Et l'objet, à son tour, c'est-à-dire le monde de la science, est-il autre chose qu'une forme? Les lois scientifiques sont les rapports des choses dans l'espace et dans le temps; par leur nécessité, elles constituent la vérité logique du monde ou son intelligibilité, mais non sa vivante réalité. Le déterminisme intellectualiste exprime l'ordre dans lequel s'enchaînent tous les anneaux des choses, il peut servir à découvrir les dessins que forme cette chaîne enroulée et nouée de mille manières; mais avec quoi est-elle faite?—Une telle question dépasse le domaine du déterminisme. La nécessité est donc simplement l'ordre logique et mathématique des relations qui unissent les phénomènes dans le temps et dans l'espace.
C'est ce que rendra évident une considération plus approfondie de cet ordre nécessaire. Pour mériter vraiment son nom et pour être une véritable unité, l'ordre universel doit être tel que chacun des rapports dont il est l'ensemble puisse être connu par le moyen de tous les autres. En mathématiques, on trouve le quatrième membre d'une proportion par le moyen des trois autres membres donnés. Les rapports des quantités entre elles peuvent être déterminés d'avance par les lois des proportions ou de l'analogie mathématique, et cette analogie est une formule énonçant l'égalité de deux rapports de quantité (par exemple: 2/4 = 3/6). Comme il ne s'agit alors que de quantités, la connaissance de trois termes permet de déduire effectivement le quatrième ou de le construire d'après les règles d'une synthèse mathématique: par exemple l'égalité du rapport de 4 à 8 et du rapport de 3 à x me permet de construire le quatrième terme, 6, d'après la loi de formation des quantités extensives.

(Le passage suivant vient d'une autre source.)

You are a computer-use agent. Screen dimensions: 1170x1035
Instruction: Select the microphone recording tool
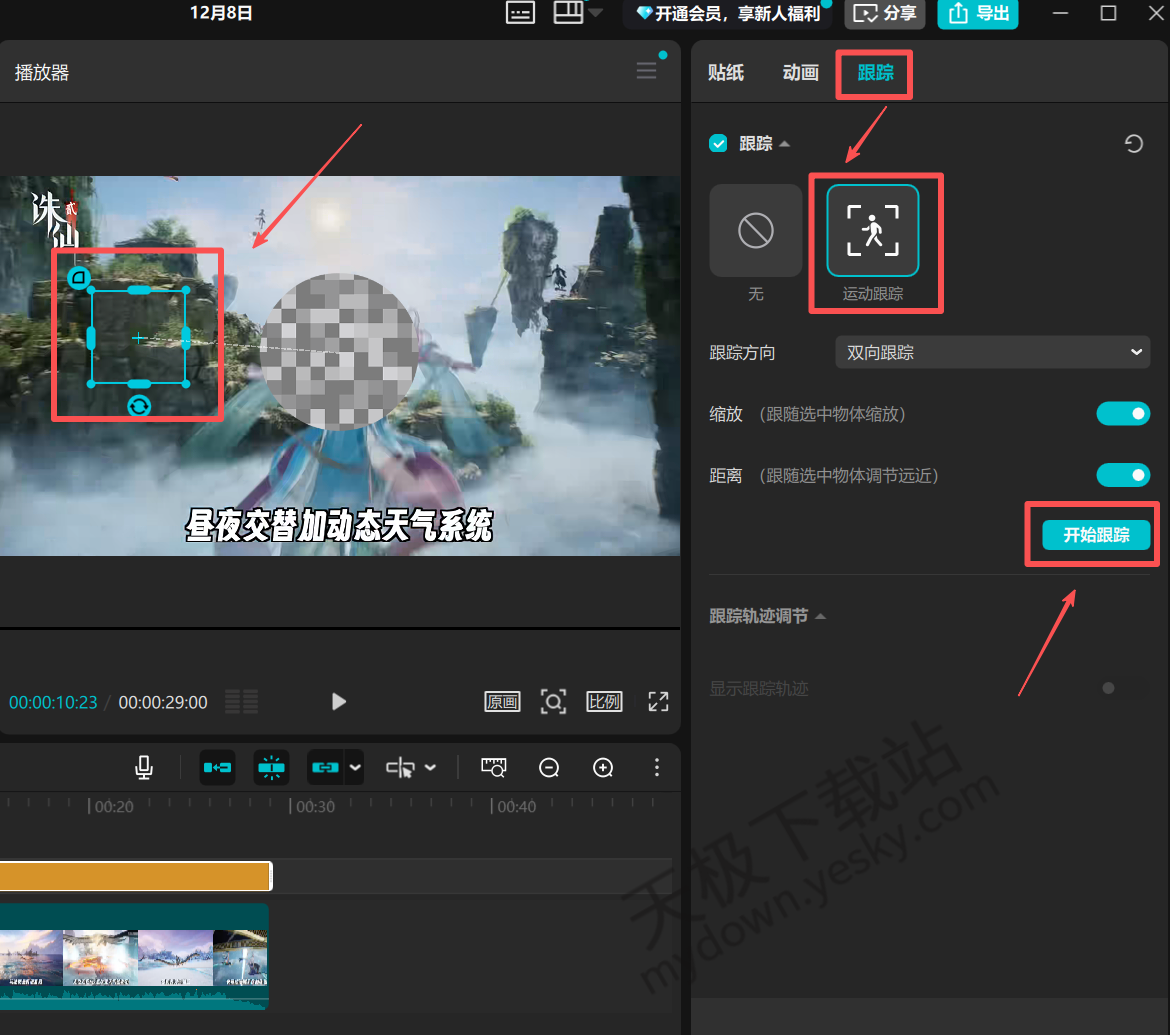(143, 767)
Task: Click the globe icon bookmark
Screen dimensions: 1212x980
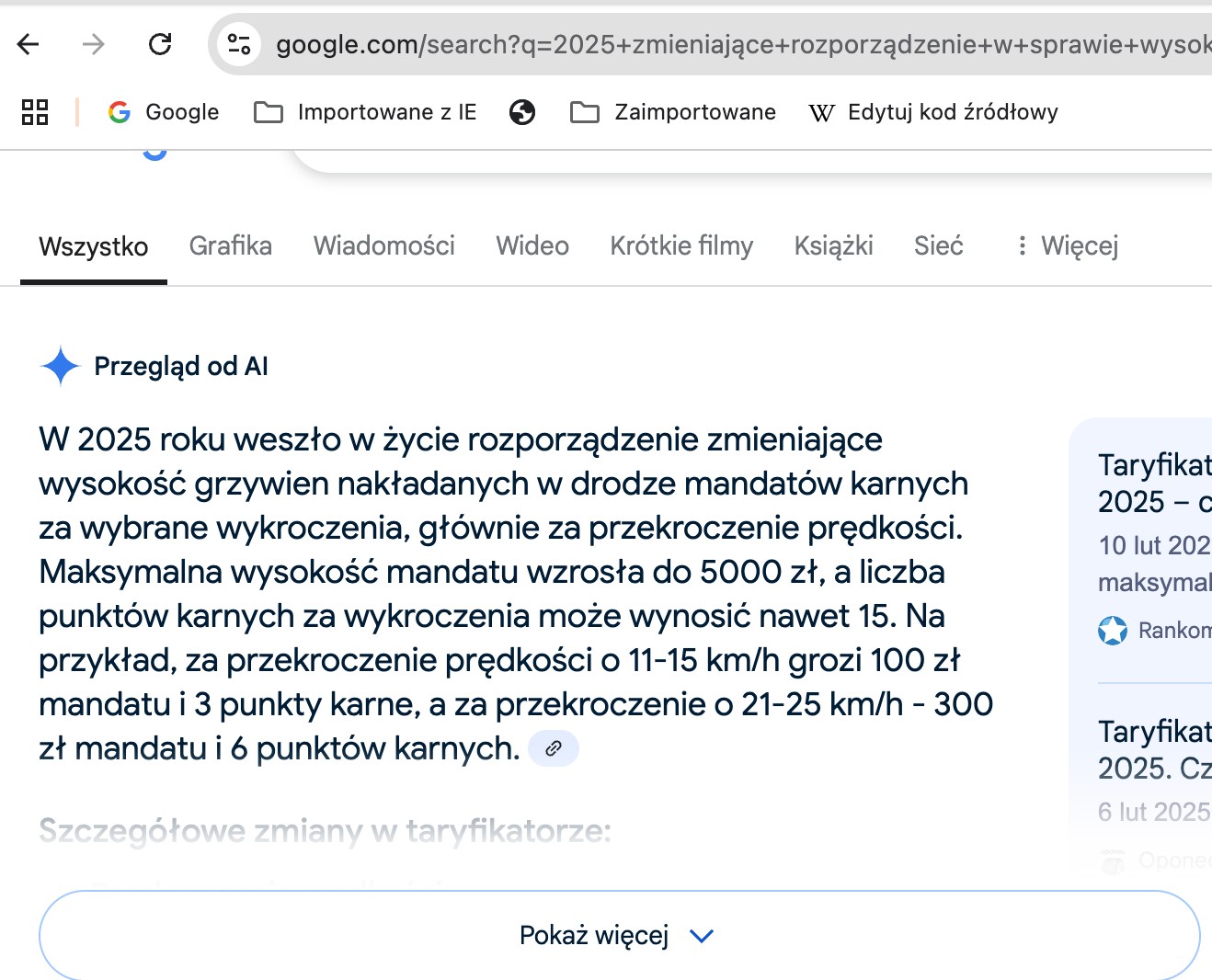Action: pos(521,111)
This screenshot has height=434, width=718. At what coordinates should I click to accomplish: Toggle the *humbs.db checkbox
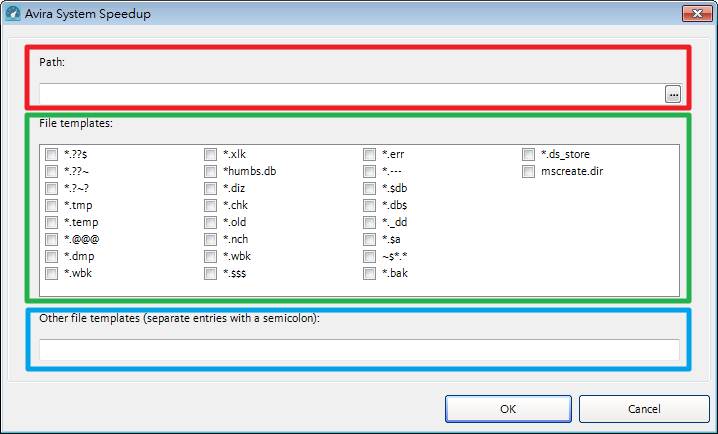tap(211, 171)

De même nous pourrions, selon la remarque de Kant, construire et déterminer à priori la quantité intensive de la sensation produite par la lumière solaire, en ajoutant environ deux cent mille fois à elle-même celle de la lune[108]. Le déterminisme universel, lui aussi, au point de vue de la relation, unit toutes choses par un raisonnement analogique; seulement ce genre d'analogie n'énonce plus, comme en mathématiques, l'égalité de deux rapports de quantité, mais celle de deux rapports de qualité, par exemple lumière et chaleur. Dès lors, trois membres étant donnés, je ne puis plus déduire le quatrième membre lui-même, mais seulement un rapport à ce quatrième, savoir un rapport de temps, un mode de liaison et une place dans le temps: par exemple la concomitance entre la lumière d'une bougie et sa chaleur. Seule la sensation peut m'apprendre à posteriori ce que ce quatrième terme est en fait; je ne puis avoir à priori qu'une règle pour le chercher dans l'expérience et un signe auquel on peut le reconnaître. Voilà pour quelle raison la nécessité porte seulement sur les relations et sur les phénomènes, non sur les choses elles-mêmes: on ne saurait montrer à priori pourquoi, une chose A étant posée, par exemple des vibrations sonores, il est nécessaire qu'il en résulte une chose B toute différente en qualité, par exemple la sensation de la note ut, et comment il serait contradictoire que l'effet ne résultât point de la cause, à laquelle il n'est pas identique.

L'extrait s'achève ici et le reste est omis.